The world’s oldest and largest market for industrial metals wants a stronger portfolio of products as competition intensifies with rival exchanges, such as CME Group Inc. of the United States.
The steel and alumina contracts have the best chance of succeeding, according to analysts, traders and other industry sources.
The 142-year-old LME has lost market share in recent years to the CME and China’s Shanghai Futures Exchange (ShFE).
The LME has been slower than its rivals to launch new products, but it has recently developed new technology that makes launching new contracts easier, faster and less expensive.

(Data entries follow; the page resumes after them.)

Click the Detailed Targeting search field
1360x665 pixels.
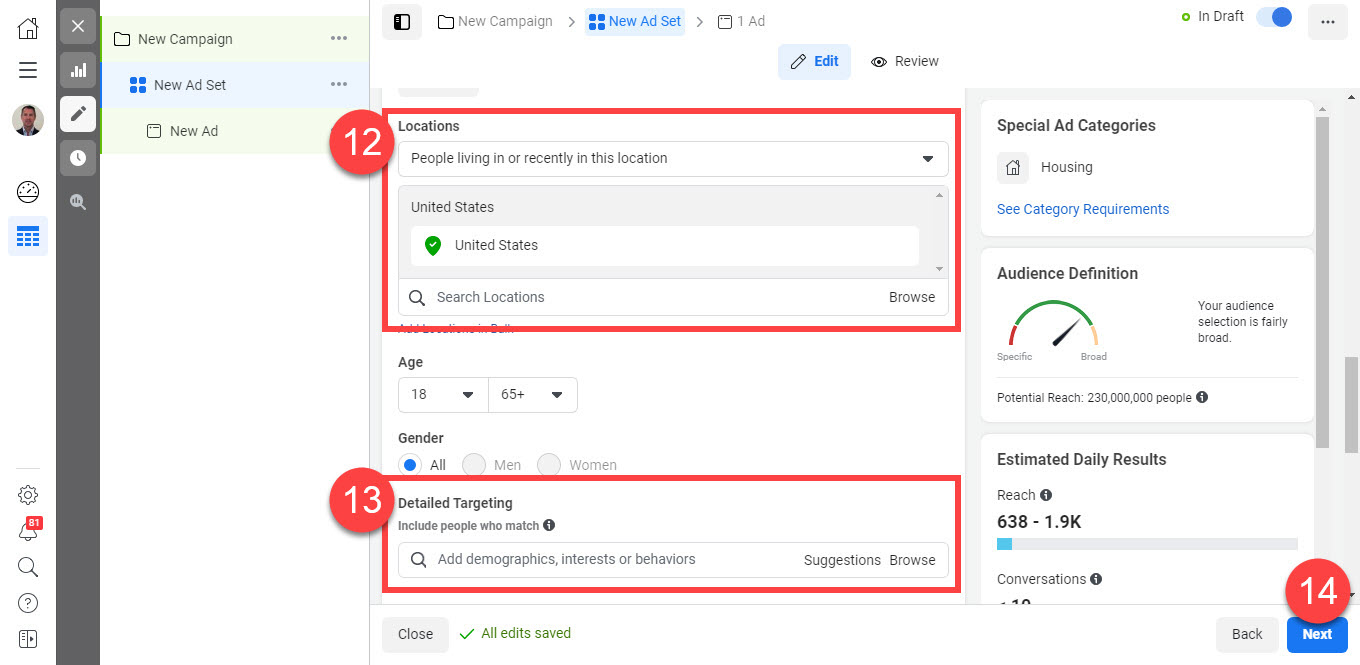tap(610, 560)
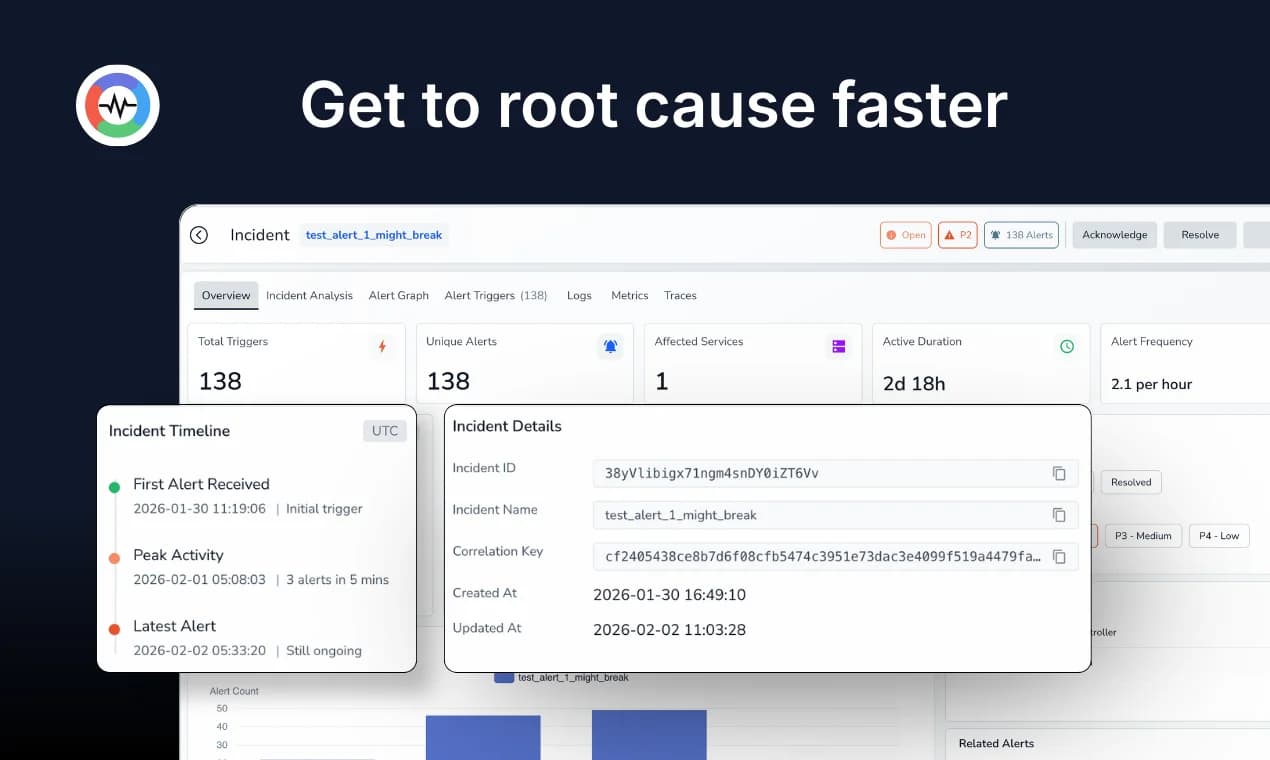Click the Resolve button
Screen dimensions: 1270x760
click(x=1199, y=234)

The exchange hopes to boost volumes to make up for weaker revenues last year resulting from fee cuts as it rowed back after heavy criticism about a previous jump in fees.
Volumes at the LME rose 5 percent last year, but core profit fell by 10 percent in the commodities segment of its parent, Hong Kong Exchanges and Clearing Ltd.
The LME has high hopes for its new HRC contracts, believing it can tap into a massive global steel sector that has seen surging volumes develop in Chinese ferrous contracts.
HRC is steel that is heat processed into metal sheets used for car bodies and household appliances.
The LME is launching regional HRC contracts initially covering North America and China, and later adding northern Europe.
They will compete with the CME’s Nymex exchange for U.S. metal and on ShFE for Chinese material.
The LME already has steel rebar and scrap contracts.
The LME also plans to launch a contract for alumina, the raw material to make aluminium, which has seen sharp price swings recently.
The alumina price twice spiked and tumbled last year, opening up a market for both consumers and producers to hedge the price.
The LME already has a physically-settled contract in cobalt, a metal key for electric vehicle batteries, but it hopes to gain more traction with its new cash-settled product <.
The other new products are minor metal molybdenum plus two regional aluminium premium contracts for U.S. Midwest and Europe.